Custom Evaluation Metrics

You can extend the BenchmarkHarness to compute custom metrics:

class CustomBenchmarkHarness(BenchmarkHarness):
    def _compute_metrics(self, qa_item, result):
        # Get standard metrics
        metrics = super()._compute_metrics(qa_item, result)

        # Add custom metrics
        metrics["custom_score"] = self._compute_custom_score(qa_item, result)

        return metrics

    def _compute_custom_score(self, qa_item, result):
        # Your custom scoring logic
        return 0.85

Batch Evaluation

Compare multiple techniques systematically:

techniques_to_test = ["bm25", "dense_retriever", "hyde"]
results_list = []

for technique_name in techniques_to_test:
    technique = TechniqueRegistry.get(technique_name)
    result = harness.run_benchmark(
        technique=technique,
        dataset_path=dataset_path,
        corpus_docs=corpus
    )
    results_list.append(result)

# Find best performing technique
best_technique = max(results_list, key=lambda r: r['metrics']['f1'])
print(f"Best technique: {best_technique['technique']} (F1: {best_technique['metrics']['f1']:.3f})")

Error Handling

The benchmark system handles errors gracefully:

# Individual question errors are captured in results
result = harness.run_benchmark(technique, dataset_path, corpus)
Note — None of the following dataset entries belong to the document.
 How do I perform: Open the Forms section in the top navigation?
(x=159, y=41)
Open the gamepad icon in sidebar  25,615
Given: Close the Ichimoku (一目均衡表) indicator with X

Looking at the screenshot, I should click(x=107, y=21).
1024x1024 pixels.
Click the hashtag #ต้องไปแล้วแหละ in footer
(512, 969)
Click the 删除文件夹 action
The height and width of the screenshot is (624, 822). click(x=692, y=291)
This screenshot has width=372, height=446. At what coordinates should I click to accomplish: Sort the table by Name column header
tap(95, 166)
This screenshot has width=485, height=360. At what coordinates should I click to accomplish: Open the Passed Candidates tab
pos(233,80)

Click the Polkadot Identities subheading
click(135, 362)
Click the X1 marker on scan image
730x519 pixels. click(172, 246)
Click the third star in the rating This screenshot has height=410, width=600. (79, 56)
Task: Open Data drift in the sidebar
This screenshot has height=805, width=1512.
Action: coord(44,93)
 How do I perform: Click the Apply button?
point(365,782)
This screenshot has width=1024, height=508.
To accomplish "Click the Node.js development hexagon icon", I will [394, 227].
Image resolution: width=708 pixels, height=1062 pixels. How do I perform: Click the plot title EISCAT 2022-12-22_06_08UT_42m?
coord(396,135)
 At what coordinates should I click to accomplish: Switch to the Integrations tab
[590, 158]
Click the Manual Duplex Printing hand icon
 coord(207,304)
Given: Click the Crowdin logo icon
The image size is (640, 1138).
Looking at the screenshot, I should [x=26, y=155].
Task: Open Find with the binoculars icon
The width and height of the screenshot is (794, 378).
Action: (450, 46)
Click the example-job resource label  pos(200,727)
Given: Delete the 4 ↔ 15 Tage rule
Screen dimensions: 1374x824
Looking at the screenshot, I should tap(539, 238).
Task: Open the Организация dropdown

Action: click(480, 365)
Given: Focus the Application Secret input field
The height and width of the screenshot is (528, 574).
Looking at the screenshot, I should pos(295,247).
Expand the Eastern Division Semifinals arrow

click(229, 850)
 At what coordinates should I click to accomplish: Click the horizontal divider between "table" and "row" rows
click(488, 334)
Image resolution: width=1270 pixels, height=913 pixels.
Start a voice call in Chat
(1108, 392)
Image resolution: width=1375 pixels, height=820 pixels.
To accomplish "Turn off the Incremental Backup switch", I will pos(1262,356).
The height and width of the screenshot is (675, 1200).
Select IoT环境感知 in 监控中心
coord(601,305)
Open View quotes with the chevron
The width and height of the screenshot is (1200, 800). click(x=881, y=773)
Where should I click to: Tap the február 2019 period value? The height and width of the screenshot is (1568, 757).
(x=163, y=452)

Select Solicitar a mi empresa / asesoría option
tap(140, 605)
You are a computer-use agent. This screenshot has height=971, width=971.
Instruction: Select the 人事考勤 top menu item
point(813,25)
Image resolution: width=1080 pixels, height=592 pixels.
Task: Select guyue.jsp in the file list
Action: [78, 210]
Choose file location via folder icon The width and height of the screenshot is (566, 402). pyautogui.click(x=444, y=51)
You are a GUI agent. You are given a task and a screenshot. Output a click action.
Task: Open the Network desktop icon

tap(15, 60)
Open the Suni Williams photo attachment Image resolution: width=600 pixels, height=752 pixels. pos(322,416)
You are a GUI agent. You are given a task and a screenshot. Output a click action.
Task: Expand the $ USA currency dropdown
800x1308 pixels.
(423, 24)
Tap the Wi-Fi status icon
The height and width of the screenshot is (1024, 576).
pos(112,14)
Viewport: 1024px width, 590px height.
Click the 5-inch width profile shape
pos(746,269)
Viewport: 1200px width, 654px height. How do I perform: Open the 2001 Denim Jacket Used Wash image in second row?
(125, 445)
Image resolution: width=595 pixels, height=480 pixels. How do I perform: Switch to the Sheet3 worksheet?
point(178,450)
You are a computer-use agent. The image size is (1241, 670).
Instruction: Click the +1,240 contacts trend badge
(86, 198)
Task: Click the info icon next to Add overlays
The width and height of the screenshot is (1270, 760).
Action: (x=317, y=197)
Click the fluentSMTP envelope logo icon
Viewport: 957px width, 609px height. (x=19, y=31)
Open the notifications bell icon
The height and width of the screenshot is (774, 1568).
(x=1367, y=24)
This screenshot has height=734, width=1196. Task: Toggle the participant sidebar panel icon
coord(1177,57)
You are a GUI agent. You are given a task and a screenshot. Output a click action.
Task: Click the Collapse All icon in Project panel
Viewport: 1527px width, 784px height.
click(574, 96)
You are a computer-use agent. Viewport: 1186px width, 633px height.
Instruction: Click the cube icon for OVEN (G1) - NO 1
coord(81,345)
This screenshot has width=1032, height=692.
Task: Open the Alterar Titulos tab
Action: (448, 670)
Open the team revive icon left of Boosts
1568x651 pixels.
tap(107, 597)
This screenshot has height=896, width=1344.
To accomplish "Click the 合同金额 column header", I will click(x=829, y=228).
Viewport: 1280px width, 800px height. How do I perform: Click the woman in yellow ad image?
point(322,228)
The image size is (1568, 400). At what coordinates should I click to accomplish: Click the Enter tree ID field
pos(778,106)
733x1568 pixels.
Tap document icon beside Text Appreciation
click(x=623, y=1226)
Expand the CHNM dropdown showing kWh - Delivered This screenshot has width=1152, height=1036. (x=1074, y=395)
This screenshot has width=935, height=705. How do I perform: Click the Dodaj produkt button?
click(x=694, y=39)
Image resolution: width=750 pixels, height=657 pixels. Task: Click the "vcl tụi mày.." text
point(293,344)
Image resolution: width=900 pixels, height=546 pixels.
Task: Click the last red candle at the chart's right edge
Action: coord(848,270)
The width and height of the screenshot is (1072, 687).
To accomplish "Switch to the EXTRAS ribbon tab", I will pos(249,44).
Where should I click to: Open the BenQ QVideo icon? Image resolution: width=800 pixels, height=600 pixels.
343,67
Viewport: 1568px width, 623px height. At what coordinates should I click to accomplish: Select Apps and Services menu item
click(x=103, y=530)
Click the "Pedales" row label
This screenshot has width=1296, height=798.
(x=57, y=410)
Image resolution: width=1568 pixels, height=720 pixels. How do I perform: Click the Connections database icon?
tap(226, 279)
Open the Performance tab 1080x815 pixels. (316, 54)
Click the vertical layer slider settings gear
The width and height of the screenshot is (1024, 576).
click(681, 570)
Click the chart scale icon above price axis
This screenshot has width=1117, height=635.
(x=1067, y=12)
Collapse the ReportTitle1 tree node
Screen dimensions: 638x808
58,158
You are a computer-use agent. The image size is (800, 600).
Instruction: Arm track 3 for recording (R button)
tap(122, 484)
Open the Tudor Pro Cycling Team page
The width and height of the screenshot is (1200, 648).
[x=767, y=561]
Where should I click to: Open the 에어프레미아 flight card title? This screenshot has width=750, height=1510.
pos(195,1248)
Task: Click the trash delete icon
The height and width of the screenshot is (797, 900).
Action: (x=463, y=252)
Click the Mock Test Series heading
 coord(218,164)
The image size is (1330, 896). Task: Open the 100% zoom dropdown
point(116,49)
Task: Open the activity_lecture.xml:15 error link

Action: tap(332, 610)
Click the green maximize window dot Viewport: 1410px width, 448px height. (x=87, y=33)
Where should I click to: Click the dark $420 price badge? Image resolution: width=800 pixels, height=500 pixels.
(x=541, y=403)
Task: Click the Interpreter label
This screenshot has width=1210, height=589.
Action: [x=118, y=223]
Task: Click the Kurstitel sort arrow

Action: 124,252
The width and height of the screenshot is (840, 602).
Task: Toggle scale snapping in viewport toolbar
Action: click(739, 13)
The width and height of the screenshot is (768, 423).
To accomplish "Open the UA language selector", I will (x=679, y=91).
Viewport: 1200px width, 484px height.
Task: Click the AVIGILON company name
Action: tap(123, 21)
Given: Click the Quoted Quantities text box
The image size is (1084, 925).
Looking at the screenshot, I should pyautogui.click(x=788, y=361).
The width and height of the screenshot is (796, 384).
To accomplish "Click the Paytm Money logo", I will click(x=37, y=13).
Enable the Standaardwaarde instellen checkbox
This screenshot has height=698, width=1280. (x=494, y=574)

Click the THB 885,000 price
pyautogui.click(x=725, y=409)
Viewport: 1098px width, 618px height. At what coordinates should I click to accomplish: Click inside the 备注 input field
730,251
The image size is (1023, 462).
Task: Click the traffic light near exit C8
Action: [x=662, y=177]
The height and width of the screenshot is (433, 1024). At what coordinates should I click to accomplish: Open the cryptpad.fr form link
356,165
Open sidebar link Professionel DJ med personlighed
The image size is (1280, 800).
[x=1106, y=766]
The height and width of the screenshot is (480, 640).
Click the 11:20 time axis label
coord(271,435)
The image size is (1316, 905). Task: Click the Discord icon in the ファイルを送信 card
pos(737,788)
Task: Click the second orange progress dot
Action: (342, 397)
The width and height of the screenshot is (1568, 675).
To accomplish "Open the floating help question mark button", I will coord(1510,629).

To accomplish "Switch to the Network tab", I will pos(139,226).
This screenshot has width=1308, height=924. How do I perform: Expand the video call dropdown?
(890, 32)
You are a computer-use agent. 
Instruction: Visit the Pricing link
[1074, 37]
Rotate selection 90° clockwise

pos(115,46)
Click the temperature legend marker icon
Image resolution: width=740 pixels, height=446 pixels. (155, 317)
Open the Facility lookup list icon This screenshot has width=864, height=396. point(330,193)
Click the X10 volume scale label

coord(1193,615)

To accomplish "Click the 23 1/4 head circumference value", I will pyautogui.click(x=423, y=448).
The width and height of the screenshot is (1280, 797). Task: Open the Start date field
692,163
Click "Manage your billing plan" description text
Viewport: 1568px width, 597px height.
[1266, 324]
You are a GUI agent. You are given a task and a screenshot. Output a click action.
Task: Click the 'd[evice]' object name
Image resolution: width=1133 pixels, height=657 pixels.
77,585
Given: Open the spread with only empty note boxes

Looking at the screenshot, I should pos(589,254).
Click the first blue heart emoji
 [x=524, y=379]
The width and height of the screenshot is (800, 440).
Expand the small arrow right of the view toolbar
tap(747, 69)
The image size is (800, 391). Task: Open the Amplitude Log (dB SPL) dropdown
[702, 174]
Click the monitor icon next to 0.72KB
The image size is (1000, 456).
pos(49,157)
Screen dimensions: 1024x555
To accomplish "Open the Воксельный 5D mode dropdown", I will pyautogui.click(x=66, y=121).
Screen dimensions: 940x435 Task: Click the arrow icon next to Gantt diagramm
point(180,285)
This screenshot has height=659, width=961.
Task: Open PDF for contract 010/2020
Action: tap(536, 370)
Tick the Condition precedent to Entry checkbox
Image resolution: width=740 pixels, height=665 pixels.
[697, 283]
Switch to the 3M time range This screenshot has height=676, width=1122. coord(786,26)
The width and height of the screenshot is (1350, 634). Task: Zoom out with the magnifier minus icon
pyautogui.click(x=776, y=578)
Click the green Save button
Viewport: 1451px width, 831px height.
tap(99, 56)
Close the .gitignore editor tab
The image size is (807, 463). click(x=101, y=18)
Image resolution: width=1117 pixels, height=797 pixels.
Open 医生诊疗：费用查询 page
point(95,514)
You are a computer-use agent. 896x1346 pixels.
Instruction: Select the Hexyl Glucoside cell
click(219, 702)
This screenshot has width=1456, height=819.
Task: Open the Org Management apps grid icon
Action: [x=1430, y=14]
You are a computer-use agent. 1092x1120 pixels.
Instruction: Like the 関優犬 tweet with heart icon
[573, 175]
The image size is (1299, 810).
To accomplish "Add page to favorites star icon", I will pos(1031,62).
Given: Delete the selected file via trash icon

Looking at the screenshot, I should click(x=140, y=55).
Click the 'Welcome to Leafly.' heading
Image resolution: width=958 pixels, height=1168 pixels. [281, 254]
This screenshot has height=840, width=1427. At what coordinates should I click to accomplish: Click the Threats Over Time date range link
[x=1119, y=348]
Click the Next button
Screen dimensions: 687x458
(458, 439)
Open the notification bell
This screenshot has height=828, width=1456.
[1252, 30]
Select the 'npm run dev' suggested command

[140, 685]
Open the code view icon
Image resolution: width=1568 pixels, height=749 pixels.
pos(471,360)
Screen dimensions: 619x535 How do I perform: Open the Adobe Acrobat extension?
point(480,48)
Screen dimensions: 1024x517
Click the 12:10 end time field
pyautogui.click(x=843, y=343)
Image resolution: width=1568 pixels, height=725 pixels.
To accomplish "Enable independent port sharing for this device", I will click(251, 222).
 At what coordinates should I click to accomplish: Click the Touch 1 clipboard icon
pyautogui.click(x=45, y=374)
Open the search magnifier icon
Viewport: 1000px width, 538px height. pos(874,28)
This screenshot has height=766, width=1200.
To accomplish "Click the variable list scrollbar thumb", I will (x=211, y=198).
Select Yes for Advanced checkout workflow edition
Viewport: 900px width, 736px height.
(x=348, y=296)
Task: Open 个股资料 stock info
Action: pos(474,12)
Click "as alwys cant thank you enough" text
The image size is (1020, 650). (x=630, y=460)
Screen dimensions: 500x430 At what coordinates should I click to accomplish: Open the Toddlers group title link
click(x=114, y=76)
for individual_result in result["individual_results"]:
    if "error" in individual_result:
        print(f"Error processing question: {individual_result['error']}")

Performance Considerations

Quick Mode

For rapid iteration and testing, use quick mode:

# Only processes first 3 examples
harness = BenchmarkHarness(quick_mode=True)

Large Datasets

For large datasets, consider:

  • Processing in batches
  • Using multiprocessing for technique comparisons
  • Sampling representative subsets
  • Caching intermediate results

Memory Management

Monitor memory usage when working with large corpora:

# Process documents in chunks for very large corpora
chunk_size = 1000
for i in range(0, len(large_corpus), chunk_size):
    chunk = large_corpus[i:i+chunk_size]
    # Process chunk...

Integration with Development Workflow

Automated Testing

Include benchmark runs in your CI/CD pipeline:

# .github/workflows/ci.yml
- name: Run benchmark smoke test
  run: python examples/benchmark_run.py --quick
  env:
    RUN_BENCH: "true"

Regression Detection

Track performance over time:

# Compare against baseline results
baseline_f1 = 0.75
current_f1 = results['metrics']['f1']

if current_f1 < baseline_f1 - 0.05:
    print("⚠️  Performance regression detected!")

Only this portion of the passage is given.